#### Input:

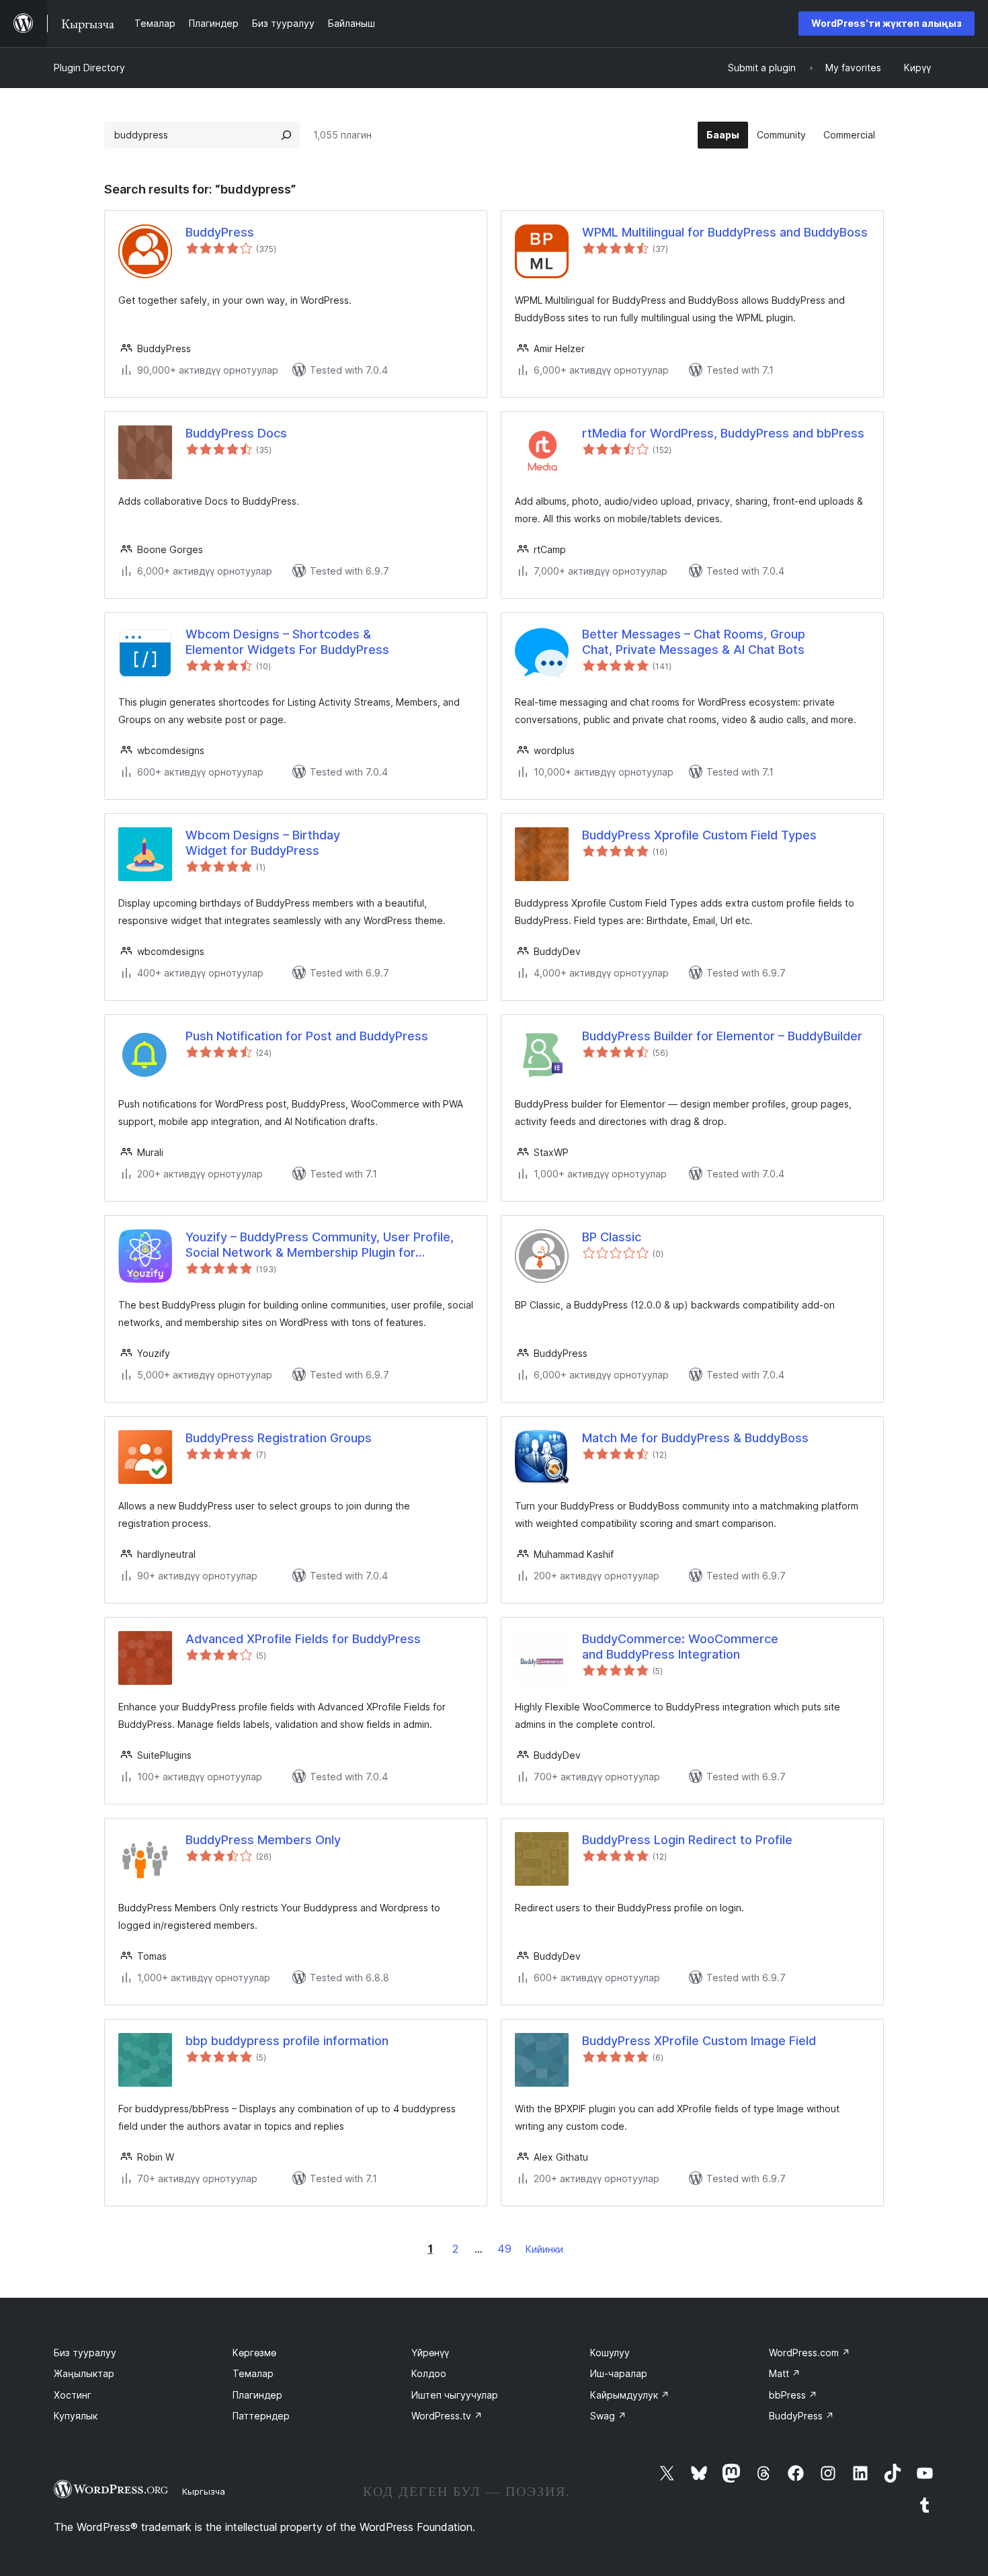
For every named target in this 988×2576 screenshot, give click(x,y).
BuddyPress (220, 232)
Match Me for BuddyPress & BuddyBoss (695, 1438)
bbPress (793, 2395)
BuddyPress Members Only (263, 1840)
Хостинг (72, 2395)
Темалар (253, 2373)
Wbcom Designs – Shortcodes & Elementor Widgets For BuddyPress (287, 642)
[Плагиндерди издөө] (286, 135)
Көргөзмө (254, 2352)
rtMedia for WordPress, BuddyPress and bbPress (723, 433)
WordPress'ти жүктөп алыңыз (886, 23)
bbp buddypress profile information (287, 2041)
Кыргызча (203, 2491)
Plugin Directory (89, 67)
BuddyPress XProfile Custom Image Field (699, 2041)
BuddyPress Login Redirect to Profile (687, 1840)
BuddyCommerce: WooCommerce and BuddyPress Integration (680, 1646)
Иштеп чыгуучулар (454, 2395)
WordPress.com (809, 2352)
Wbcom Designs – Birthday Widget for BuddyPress (263, 843)
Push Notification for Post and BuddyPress (307, 1036)
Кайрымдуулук (629, 2395)
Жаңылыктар (84, 2373)
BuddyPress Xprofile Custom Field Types (699, 835)
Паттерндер (261, 2415)
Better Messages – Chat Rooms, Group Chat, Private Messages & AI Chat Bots (693, 642)
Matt (784, 2373)
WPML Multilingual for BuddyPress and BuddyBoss (725, 232)
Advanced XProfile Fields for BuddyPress (303, 1639)
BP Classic (611, 1237)
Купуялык (75, 2415)
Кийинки (544, 2249)
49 (504, 2248)
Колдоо (428, 2373)
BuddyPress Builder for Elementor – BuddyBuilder (722, 1036)
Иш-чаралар (618, 2373)
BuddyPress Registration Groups (279, 1438)
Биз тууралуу (85, 2352)
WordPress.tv (447, 2415)
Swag (608, 2415)
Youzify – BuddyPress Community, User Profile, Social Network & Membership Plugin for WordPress (320, 1245)
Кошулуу (610, 2352)
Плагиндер (257, 2395)
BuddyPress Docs (236, 433)
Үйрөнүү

#### Assignment:
Repeat all of the material above exactly, leaving out pictures.

#### The answer:
For every named target in this 988×2576 screenshot, give click(x,y).
BuddyPress (220, 232)
Match Me for BuddyPress & BuddyBoss (695, 1438)
bbPress (793, 2395)
BuddyPress Members Only (263, 1840)
Хостинг (72, 2395)
Темалар (253, 2373)
Wbcom Designs – Shortcodes & Elementor Widgets For BuddyPress (287, 642)
[Плагиндерди издөө] (286, 135)
Көргөзмө (254, 2352)
rtMedia for WordPress, BuddyPress and bbPress (723, 433)
WordPress'ти жүктөп алыңыз (886, 23)
bbp buddypress profile information (287, 2041)
Кыргызча (203, 2491)
Plugin Directory (89, 67)
BuddyPress XProfile Custom Image Field (699, 2041)
BuddyPress Login Redirect to Profile (687, 1840)
BuddyCommerce: WooCommerce and BuddyPress Integration (680, 1646)
Иштеп чыгуучулар (454, 2395)
WordPress.com (809, 2352)
Wbcom Designs – Birthday Widget for BuddyPress (263, 843)
Push Notification for Post and BuddyPress (307, 1036)
Кайрымдуулук (629, 2395)
Жаңылыктар (84, 2373)
BuddyPress Xprofile Custom Field Types (699, 835)
Паттерндер (261, 2415)
Better Messages – Chat Rooms, Group Chat, Private Messages & AI Chat Bots (693, 642)
Matt (784, 2373)
WPML Multilingual for BuddyPress and BuddyBoss (725, 232)
Advanced XProfile Fields for BuddyPress (303, 1639)
BP Classic (611, 1237)
Купуялык (75, 2415)
Кийинки (544, 2249)
49 (504, 2248)
Колдоо (428, 2373)
BuddyPress Builder for Elementor – BuddyBuilder (722, 1036)
Иш-чаралар (618, 2373)
BuddyPress Registration Groups (279, 1438)
Биз тууралуу (85, 2352)
WordPress.tv (447, 2415)
Swag (608, 2415)
Youzify – BuddyPress Community, User Profile, Social Network & Membership Plugin for WordPress (320, 1245)
Кошулуу (610, 2352)
Плагиндер (257, 2395)
BuddyPress Docs (236, 433)
Үйрөнүү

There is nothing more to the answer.